One of my favorite speeches given by Andrew Breitbart was about an issue he had never previously talked about — how his adoption shaped his pro-life views. He addressed a group from Students for Life:
Certainly, in Hollywood I lived in a pro-abortion culture, but there was a seed planted in me early on, literally. I’m adopted. I had never heard the pro-life point of view. The media portrayed the pro-life point of view as crazy people. So, that’s all I knew. There was a barrier; it was called cultural acceptability in my neighborhood to say that I was Pro-Choice and I did. But I never thought about the issue at all. At all. But it was something that mattered more than anything in that part of town that I grew up in, liberal Hollywood. The first thing you needed to say is, “I’m pro-choice.” It was a keycard to get you in everywhere and I believe to the core of my being that it’s a keycard to get you success in Hollywood. Go along to get along. I don’t think I would have seen the light if there weren’t brave people like you who stood up to that, especially young people …
As I started to have my political awakening I was able to connect with my conscience, literally, and say, wait one second. My best friend growing up was adopted, too. He lived next door to me. His sister Rachel, adopted. My sister, adopted. On a cul-de-sac of four families, three were adopted. I cannot accept the premise of the post-Roe world in which it’s virtually impossible to adopt because abortion is the option that is handed to people as the cultural default. It’s unfathomable.

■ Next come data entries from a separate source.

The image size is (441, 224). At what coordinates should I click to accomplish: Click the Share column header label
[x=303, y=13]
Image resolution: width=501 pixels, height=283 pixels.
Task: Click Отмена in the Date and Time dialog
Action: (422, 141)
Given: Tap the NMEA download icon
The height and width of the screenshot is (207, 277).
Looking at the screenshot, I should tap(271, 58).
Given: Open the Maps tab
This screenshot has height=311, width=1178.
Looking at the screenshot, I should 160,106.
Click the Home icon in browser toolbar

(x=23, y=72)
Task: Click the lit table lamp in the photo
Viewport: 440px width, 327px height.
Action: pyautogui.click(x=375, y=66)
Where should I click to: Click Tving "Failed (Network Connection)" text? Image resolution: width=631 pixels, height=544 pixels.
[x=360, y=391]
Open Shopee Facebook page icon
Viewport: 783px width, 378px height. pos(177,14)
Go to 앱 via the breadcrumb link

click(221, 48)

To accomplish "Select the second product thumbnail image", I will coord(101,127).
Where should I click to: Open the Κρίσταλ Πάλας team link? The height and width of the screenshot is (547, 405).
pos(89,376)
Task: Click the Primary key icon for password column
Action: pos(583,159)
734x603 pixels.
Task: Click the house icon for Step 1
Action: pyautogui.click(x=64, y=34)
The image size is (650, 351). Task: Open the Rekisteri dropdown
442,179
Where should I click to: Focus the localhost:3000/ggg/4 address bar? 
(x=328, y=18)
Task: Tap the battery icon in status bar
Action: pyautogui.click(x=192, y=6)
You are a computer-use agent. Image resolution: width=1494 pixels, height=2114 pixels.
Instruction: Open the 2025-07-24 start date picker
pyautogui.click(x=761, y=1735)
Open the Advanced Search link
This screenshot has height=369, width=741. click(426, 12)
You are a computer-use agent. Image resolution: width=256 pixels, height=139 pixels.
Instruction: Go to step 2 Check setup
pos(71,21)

It is not to be debated. This is the most important issue. If you’re not pro-life, if you’re like what I was, behind a barrier, you have to, through conversations and the media, break that barrier down and just let people think about it. Because the second you actually think about it, because I never did (it was my default position), is that this is untenable, this doesn’t make sense. You guys are the vessel for that message. Stand strong. You inspire me.